Work instruction
Below are some records; output exactly the lines from the line with "Image resolution: width=997" to the line with "Collapse the My", both ends kept, and nothing more.

Entries shown
★ ★ ★ ★ ★ ★ ★

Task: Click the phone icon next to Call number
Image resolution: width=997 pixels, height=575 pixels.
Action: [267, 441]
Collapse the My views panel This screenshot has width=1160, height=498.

★ ★ ★ ★ ★ ★ ★

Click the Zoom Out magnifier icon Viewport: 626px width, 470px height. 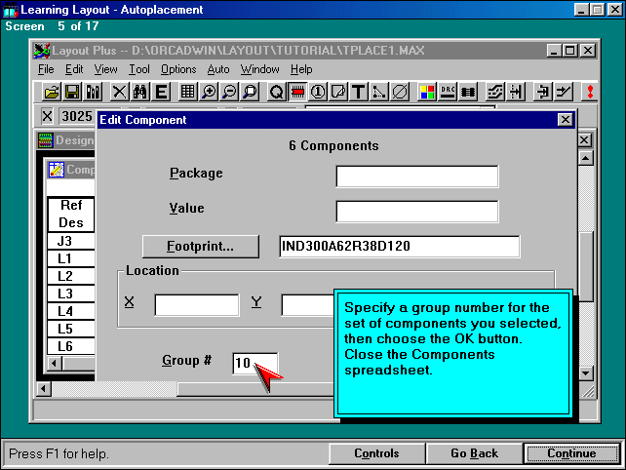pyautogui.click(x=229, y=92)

★ ★ ★ ★ ★ ★ ★

Exercise answer
Image resolution: width=997 pixels, height=575 pixels.
Action: [267, 441]
Collapse the My views panel This screenshot has width=1160, height=498.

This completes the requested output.